**Data for this exercise:**
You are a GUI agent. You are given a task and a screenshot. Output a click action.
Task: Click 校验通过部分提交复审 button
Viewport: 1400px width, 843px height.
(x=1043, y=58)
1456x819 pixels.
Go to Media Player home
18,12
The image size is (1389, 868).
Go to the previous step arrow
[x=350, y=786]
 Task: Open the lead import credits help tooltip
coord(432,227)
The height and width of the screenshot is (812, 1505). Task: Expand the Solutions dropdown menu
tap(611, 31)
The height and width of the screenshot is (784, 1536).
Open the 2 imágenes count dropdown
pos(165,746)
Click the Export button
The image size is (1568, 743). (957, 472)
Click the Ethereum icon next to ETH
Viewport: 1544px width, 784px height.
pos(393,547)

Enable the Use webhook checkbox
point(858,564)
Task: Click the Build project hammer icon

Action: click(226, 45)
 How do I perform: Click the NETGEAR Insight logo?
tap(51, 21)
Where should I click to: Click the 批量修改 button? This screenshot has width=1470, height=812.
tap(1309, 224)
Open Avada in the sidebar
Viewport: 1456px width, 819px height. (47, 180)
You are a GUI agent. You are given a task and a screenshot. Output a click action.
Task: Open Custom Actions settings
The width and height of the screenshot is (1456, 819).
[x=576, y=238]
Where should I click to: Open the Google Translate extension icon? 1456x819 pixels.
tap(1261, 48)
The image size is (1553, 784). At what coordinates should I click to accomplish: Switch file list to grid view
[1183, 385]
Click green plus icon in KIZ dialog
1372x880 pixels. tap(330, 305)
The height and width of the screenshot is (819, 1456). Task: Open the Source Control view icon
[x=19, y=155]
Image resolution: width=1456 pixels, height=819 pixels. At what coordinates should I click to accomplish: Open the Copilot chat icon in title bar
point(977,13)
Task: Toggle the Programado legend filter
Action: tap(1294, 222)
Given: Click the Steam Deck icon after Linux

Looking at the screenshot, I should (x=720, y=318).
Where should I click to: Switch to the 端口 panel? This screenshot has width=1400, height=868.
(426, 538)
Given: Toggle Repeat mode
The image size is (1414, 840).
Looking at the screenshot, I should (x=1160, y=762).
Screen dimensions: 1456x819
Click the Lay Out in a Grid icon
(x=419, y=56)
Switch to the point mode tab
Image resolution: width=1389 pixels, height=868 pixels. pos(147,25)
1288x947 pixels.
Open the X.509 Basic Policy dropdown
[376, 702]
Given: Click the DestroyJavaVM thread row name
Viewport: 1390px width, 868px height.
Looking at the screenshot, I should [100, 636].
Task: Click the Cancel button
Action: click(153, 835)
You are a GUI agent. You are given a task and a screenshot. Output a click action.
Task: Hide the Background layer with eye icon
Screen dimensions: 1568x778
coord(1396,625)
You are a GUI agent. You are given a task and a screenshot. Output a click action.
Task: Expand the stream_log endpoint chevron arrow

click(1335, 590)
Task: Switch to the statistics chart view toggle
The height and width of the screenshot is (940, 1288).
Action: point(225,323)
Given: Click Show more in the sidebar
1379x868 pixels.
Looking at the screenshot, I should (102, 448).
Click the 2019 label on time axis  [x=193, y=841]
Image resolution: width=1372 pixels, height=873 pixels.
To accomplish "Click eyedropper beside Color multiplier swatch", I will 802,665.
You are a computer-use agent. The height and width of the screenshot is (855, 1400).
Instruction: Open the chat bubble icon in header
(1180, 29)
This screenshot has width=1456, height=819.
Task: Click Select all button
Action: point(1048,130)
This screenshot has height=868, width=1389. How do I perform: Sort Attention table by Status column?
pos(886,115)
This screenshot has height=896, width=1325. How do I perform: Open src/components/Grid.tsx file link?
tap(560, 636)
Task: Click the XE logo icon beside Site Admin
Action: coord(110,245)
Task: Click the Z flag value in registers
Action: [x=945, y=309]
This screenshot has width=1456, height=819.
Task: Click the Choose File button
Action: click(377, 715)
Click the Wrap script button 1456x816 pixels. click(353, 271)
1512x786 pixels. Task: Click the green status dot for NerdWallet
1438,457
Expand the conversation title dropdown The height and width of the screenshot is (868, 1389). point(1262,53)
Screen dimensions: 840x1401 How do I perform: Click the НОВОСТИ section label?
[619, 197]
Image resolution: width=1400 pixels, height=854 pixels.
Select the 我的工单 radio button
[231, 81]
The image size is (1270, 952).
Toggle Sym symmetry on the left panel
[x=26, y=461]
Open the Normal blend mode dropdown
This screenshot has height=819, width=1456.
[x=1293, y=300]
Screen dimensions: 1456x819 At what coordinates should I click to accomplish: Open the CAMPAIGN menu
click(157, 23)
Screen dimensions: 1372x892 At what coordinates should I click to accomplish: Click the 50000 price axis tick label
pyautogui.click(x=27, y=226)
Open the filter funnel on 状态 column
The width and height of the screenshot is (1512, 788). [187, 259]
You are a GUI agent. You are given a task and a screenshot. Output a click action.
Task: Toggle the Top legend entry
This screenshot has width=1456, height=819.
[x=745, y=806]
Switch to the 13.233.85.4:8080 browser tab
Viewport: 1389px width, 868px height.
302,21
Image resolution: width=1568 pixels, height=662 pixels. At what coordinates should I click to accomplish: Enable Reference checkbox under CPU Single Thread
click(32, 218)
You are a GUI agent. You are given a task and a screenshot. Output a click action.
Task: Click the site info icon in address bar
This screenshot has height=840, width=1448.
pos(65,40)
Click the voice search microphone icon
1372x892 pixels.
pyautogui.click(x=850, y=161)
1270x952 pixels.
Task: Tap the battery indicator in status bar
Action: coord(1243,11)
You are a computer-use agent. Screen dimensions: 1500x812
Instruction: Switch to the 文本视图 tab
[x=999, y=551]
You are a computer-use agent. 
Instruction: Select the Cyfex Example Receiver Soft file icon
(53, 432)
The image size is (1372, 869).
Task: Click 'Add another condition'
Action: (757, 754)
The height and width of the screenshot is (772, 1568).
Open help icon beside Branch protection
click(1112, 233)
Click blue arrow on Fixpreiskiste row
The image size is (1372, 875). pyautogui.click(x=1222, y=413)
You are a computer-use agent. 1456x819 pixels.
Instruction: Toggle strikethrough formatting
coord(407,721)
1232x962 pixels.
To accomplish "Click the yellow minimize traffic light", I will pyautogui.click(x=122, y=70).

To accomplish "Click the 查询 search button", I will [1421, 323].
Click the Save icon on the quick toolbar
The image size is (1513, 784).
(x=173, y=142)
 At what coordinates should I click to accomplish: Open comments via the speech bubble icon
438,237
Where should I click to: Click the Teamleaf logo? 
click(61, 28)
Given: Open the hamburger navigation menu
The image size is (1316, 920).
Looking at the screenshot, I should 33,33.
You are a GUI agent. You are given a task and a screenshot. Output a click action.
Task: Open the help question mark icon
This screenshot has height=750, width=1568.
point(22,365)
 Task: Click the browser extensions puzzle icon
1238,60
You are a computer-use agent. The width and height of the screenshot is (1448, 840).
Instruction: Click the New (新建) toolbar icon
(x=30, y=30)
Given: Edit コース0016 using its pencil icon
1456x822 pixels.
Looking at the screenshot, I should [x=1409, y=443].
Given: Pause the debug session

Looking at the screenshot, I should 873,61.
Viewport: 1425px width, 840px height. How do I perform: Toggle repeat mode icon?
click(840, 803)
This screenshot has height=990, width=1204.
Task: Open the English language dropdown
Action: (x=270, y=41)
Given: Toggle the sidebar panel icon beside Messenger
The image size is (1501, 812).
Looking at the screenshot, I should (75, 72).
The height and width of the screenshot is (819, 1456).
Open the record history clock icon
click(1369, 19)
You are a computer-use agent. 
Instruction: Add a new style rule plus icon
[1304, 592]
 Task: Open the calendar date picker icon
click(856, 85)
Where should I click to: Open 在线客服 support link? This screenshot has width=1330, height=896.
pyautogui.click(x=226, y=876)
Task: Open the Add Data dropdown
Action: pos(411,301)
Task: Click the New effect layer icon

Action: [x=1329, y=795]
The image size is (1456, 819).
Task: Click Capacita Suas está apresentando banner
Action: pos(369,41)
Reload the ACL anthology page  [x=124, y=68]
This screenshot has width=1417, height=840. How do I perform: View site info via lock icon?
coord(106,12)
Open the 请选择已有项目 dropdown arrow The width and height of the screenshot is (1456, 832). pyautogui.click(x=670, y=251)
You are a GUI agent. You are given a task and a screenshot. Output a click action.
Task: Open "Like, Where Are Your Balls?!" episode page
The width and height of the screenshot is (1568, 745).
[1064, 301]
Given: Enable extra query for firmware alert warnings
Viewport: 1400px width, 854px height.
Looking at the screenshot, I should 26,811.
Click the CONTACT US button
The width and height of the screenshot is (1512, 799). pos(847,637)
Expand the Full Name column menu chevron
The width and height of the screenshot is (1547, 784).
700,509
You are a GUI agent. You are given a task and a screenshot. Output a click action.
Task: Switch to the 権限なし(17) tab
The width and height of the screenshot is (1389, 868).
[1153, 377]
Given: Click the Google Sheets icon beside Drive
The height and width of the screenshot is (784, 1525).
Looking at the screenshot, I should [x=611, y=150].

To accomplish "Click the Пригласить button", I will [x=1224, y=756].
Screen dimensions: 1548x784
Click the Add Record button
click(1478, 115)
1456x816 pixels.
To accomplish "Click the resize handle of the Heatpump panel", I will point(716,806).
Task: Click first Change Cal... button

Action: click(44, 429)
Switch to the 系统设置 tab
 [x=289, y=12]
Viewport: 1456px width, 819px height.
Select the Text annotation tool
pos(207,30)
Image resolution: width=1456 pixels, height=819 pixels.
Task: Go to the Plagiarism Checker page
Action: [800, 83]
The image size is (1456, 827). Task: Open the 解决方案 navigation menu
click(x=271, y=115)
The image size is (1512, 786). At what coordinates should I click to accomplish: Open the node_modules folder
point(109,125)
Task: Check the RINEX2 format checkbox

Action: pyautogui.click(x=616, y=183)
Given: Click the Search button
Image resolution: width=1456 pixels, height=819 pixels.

**Task prompt:**
Print, exactly as they appear above, the lines running from the one with "The image size is (1456, 827)." through the final line.

**Output of the exercise:**
The image size is (1456, 827). Task: Open the 解决方案 navigation menu
click(x=271, y=115)
The image size is (1512, 786). At what coordinates should I click to accomplish: Open the node_modules folder
point(109,125)
Task: Check the RINEX2 format checkbox

Action: pyautogui.click(x=616, y=183)
Given: Click the Search button
Image resolution: width=1456 pixels, height=819 pixels.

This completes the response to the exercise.